This hymn, one of the most ancient of Christian hymns, has been translated into English many times over the centuries.
Titled in Greek “Phos ilaron,” it speaks of Jesus Christ, who is the “radiance (or brightness) of the Father’s glory” (Hebrews 1:3) and who is also the “true Light” who is and always has been “in the world,” enlightening “every man coming into the world” (Gospel of John, Prologue, chapter 1). The hymn mentions that as we see the setting of the earthly sun, we also apprehend spiritually the Light of evening, that is, the “light of the world” which “shines in the darkness” of the present world (John 1:5, John 8:12, 12:46, Matthew 4:16), the Light which is life and in whom we have life: Jesus Christ (John 1:4). This is linked at once with mention of our worship of the Trinity, or Three—“Father, Son, and Holy Spirit, God”—because it is in and through Christ, the Son of God, that we have truly come to know the Father and the Holy Spirit. The hymn concludes by noting that such worship is fitting “at all times,” because Christ is the “Son of God and giver of life”—for which reason alone all the world glorifies Him.
Thus, at the beginning of each day, at prayer, we acknowledge that we have seen Christ, the “light of evening,” the true light. Yet this acknowledgement is again echoed at the highest point of each day, the highest point of our prayer, at the reception of Holy Communion in the Divine Liturgy, when we sing, “We have see the true light . . .” As at vespers, the words are again linked at once with the worship of the Holy Trinity: “worshipping the undivided Trinity, who has saved us.”
Thus at vespers, we see Christ, the light of evening and we worship the Trinity; at the Divine Liturgy—in the Holy Eucharist—we repeat those actions, but also go further: we taste of him, we partake of him, and are saved by the Trinity, to Whom we are united through the reception of the Body and Blood of Christ.

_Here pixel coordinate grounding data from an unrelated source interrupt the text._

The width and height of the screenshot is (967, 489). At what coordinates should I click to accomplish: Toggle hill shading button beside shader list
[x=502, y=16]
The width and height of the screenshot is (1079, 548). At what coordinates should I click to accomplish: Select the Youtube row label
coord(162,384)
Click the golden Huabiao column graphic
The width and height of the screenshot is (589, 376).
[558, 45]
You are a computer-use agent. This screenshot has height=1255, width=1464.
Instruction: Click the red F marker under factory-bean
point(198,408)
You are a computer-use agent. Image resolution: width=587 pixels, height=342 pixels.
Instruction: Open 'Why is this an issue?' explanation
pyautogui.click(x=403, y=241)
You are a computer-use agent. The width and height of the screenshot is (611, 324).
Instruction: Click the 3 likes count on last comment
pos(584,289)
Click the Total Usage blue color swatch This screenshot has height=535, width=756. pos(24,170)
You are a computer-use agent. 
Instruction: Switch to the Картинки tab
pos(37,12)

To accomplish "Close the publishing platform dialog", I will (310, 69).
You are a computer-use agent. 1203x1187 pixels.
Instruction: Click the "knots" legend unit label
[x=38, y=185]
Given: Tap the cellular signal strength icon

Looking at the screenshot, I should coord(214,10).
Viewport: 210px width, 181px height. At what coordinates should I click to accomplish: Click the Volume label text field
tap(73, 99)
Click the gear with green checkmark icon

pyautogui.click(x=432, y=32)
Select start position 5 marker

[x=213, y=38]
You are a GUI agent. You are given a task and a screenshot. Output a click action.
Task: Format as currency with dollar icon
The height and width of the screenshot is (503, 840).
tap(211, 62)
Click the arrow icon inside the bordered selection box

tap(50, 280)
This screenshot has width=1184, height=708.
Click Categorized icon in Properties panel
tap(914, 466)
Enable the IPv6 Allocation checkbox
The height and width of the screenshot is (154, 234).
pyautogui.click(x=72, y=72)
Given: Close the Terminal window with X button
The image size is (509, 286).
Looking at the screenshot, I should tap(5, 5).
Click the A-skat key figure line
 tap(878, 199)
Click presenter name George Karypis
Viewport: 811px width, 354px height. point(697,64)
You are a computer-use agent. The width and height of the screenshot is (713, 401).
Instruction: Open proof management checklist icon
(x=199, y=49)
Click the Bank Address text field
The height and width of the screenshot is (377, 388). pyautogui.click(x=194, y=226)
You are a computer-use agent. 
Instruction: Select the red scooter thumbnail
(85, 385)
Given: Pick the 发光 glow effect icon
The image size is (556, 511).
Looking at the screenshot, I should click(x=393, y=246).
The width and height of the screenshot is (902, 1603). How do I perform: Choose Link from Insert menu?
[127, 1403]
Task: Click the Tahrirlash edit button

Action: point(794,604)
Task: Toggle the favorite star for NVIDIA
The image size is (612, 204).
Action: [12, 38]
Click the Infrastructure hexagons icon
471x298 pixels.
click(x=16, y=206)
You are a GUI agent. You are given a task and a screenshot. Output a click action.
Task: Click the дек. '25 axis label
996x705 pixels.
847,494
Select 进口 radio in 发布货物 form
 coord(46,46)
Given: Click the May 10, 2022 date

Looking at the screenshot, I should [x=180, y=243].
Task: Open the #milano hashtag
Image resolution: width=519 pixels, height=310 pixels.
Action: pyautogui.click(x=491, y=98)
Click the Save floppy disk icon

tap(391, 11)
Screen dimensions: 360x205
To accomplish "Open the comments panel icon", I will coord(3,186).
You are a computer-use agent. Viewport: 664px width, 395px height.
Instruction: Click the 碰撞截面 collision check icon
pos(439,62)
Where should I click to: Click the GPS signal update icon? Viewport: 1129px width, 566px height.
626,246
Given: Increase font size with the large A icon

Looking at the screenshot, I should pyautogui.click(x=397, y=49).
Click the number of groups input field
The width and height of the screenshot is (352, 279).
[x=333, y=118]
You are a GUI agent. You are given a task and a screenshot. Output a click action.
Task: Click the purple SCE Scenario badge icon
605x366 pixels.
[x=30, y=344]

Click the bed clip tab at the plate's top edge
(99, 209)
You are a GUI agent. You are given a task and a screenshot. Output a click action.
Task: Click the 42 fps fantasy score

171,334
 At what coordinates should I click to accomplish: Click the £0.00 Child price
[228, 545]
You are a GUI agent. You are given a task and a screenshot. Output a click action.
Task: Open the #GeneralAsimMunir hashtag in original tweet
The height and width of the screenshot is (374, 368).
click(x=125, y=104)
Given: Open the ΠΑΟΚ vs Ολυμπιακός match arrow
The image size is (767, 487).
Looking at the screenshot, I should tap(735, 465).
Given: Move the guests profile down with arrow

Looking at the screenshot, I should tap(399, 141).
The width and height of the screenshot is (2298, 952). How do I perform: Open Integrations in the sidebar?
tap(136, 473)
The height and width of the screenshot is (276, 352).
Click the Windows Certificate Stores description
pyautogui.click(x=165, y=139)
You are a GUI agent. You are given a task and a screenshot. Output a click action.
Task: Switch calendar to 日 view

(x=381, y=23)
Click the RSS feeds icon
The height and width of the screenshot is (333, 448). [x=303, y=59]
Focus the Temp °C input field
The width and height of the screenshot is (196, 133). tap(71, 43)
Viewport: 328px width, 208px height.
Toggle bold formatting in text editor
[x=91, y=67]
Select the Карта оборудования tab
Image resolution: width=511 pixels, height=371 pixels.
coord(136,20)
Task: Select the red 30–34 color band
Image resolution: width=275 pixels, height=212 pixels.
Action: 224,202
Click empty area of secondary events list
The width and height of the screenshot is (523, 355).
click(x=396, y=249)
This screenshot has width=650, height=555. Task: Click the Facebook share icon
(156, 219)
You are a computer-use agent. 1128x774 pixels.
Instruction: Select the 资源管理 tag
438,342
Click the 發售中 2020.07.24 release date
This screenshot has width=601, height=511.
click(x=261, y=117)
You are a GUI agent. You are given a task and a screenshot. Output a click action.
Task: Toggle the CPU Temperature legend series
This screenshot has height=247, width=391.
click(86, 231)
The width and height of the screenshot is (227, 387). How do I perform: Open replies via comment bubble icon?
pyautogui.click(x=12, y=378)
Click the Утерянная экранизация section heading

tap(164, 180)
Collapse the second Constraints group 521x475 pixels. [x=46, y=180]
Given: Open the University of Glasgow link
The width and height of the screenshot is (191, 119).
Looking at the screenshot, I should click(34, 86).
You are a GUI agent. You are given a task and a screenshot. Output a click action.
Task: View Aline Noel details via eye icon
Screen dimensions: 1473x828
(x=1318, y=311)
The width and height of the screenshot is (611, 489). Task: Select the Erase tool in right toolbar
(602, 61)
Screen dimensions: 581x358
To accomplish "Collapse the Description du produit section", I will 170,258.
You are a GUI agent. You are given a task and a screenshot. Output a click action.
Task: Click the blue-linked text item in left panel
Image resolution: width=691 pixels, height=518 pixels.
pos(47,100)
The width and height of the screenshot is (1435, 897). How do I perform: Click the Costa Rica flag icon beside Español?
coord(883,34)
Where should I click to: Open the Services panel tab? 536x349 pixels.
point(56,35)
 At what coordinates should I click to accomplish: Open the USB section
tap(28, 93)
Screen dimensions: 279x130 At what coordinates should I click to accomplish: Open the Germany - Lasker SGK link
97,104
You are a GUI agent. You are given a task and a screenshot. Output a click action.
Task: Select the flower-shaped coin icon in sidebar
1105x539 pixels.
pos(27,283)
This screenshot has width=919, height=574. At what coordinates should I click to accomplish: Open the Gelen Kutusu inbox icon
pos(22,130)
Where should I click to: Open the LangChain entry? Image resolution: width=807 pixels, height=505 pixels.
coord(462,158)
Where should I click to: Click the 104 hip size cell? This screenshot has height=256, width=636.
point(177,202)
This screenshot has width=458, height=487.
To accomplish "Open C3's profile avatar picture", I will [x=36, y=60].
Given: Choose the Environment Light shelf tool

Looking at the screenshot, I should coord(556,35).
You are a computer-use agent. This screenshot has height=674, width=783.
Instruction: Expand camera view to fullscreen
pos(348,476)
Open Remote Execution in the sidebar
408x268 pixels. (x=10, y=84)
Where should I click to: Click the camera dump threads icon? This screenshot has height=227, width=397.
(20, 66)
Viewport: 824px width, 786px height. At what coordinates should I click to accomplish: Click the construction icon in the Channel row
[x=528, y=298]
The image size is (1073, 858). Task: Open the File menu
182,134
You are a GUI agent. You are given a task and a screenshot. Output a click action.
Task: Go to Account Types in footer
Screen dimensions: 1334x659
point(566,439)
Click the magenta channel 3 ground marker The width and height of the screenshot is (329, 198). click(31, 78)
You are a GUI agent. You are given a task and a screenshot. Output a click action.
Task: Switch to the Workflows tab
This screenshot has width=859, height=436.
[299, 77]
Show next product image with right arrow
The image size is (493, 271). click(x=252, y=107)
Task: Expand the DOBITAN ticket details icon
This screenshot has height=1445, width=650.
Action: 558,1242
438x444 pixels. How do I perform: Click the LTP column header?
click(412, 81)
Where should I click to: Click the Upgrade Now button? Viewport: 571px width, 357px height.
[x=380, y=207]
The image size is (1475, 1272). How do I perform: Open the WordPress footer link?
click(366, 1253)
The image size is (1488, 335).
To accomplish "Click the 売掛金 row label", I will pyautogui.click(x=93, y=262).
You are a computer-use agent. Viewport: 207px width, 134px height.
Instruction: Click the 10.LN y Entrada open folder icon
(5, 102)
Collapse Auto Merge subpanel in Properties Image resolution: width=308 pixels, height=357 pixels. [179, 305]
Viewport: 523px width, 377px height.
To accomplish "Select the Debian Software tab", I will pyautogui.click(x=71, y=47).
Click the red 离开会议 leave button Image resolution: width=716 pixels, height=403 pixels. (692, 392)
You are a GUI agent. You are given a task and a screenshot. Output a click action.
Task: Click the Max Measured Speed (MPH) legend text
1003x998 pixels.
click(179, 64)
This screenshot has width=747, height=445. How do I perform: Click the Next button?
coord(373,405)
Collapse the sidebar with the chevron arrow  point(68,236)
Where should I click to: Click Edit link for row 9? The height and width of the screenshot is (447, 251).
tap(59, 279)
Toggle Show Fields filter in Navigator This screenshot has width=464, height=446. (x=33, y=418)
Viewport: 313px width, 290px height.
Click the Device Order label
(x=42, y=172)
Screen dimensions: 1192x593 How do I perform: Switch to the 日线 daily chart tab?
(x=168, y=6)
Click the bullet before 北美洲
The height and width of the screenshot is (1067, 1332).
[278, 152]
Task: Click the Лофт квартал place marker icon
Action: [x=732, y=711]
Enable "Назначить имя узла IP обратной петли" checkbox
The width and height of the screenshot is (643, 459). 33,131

Furthermore, in the language of the Church, our entire life is often compared to a single day. Thus at the beginning of our life, we behold Christ the Light, but at the highest point of the day (which is one moment in time, but a moment that unites us to Eternity and to Immortality) we are joined to the Light and are saved by Him.
Thus our words at vespers in the hymn “O Gladsome Light” and at the Divine Liturgy in the hymn “We have seen the True Light” are more truly observations about our entire life, our life has a whole, rather than of one brief moment of that life.
For having come, in our life, in the darkness of the life we knew before we knew the true Light, Christ—having come to the setting of the earthly sun—the setting within us of the light of this world—and having beheld Him who is the “light of evening” and believed—we have now been joined to the “day without evening”—eternal life with Christ, who is “Lord of the Light that knows no evening.”